Economic Highlights include
- The CPI (ex Food & Energy) figures for January will be released on Thursday. A slight bump is expected this month.
- The JOLTS Report (Job Openings and Labor Turnover Survey) will add some insight into the hot labor market.
- The Retail Sales report and the University of Michigan Consumer Sentiment Index will shed light on the state of the U.S. consumer.
- The European Union will unveil its growth forecast as well as reveal its Gross Domestic Product (GDP) for the 4th quarter of 2019.
Stock Highlights from Max
Stocks had a notably good week, with all sectors in the green. The least green this week is the energy sector. Even an OPEC production cut was not enough to boost the ailing sector. Defensive sectors like Utilities, REITs, and Consumer Staples were also laggards. The best sector was Technology, but Health Care was not far behind thanks to earnings from…
- McKesson Corp. (MCK), the distributor of pharmaceuticals and medical supplies, topped expectations by a significant margin. Sales were over 5% higher compared to the past year. Guidance was solid as well, but what truly drove investor enthusiasm was not earnings related. The company seemed to indicate that, while still in the works, a settlement with various State Attorneys General in the opioid-related lawsuits were going well. Furthermore, indications from Washington D.C. suggested that lawmakers were waffling on drug price regulations. With the light at the end of the tunnel on these two major headwinds, investors finally see smooth sailing ahead, at least for now. Speaking of smooth sailing…
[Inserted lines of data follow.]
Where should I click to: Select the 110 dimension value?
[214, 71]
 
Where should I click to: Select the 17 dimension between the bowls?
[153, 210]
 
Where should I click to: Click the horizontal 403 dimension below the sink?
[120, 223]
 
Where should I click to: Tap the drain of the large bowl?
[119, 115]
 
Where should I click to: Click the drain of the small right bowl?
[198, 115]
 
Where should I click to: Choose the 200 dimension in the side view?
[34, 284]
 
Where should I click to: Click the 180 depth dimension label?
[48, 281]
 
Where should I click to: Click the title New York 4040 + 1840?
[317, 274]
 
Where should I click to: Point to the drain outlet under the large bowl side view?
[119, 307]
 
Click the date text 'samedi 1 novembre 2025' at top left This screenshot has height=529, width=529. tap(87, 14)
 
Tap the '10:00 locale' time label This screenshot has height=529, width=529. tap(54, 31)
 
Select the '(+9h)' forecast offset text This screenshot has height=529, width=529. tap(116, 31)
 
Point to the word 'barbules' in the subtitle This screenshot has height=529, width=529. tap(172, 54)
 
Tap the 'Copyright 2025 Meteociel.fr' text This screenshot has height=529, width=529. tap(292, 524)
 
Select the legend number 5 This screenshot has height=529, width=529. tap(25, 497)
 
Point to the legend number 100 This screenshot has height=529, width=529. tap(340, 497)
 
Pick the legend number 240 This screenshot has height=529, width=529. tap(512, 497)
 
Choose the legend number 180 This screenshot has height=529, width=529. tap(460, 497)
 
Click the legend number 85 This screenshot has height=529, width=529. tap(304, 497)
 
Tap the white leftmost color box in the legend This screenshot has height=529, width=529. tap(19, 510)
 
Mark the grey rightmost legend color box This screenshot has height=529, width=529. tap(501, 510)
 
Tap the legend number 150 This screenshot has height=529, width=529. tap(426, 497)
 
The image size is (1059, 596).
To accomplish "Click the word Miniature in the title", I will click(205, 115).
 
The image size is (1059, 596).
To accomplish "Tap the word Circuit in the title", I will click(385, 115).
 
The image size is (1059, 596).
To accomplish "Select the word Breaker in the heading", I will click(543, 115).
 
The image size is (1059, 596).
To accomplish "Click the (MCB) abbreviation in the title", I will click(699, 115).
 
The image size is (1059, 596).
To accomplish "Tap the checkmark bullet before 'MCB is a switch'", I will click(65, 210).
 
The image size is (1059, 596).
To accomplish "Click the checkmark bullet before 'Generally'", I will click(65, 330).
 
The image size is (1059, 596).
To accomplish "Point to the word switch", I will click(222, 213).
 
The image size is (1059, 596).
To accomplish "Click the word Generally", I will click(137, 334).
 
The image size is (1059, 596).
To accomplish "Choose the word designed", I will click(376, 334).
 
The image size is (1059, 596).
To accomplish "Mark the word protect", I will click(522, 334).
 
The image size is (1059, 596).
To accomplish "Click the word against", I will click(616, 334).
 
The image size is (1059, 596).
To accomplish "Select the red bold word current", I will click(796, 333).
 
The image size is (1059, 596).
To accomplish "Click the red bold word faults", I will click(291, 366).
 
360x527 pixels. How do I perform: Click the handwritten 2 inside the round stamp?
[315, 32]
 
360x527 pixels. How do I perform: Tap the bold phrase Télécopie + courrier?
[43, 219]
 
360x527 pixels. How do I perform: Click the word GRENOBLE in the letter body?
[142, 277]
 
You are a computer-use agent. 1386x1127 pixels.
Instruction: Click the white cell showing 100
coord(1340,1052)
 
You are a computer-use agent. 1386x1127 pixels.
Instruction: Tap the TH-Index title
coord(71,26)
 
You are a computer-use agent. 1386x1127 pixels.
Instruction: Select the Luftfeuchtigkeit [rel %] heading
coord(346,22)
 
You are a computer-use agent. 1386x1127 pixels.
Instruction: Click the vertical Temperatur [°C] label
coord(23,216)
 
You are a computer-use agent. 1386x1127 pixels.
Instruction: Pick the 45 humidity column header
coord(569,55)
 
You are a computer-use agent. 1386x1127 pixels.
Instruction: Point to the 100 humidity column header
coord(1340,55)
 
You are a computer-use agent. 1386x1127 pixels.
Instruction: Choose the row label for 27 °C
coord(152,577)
- Cognizant Technology Solutions Corp. (CTSH) also beat expectations. The technology consulting and outsourcing company boosted its dividend by 10% as well as confirming a stable outlook for the remainder of the fiscal year. Previous reports indicated weakness in the financial services and health care sectors, so year-over-year revenue growth in both was welcome news. Earlier in the week the company also announced an acquisition of Code Zero, a privately held cloud computing consultant and implementation company. The addition will boost the company’s ability to help customers rapidly configure, price, and quote complex deals for clients. Financial details of the transaction were not disclosed. Other earnings season highlights include…
- The Walt Disney Co. (DIS) also topped estimates but was facing tough comparisons going into the report. The company did wow investors with 26.5 Million Disney Plus subscribers, crushing the low-20 Million predictions. Media Networks growth of 24% over the year and a 106% increase in Studio revenue was also pleasant. Lastly…
- Alphabet, Inc. (GOOG, GOOGL) beat on earnings but was a little light on revenue. The company changed some revenue disclosures, which added unnecessary noise to the quarter.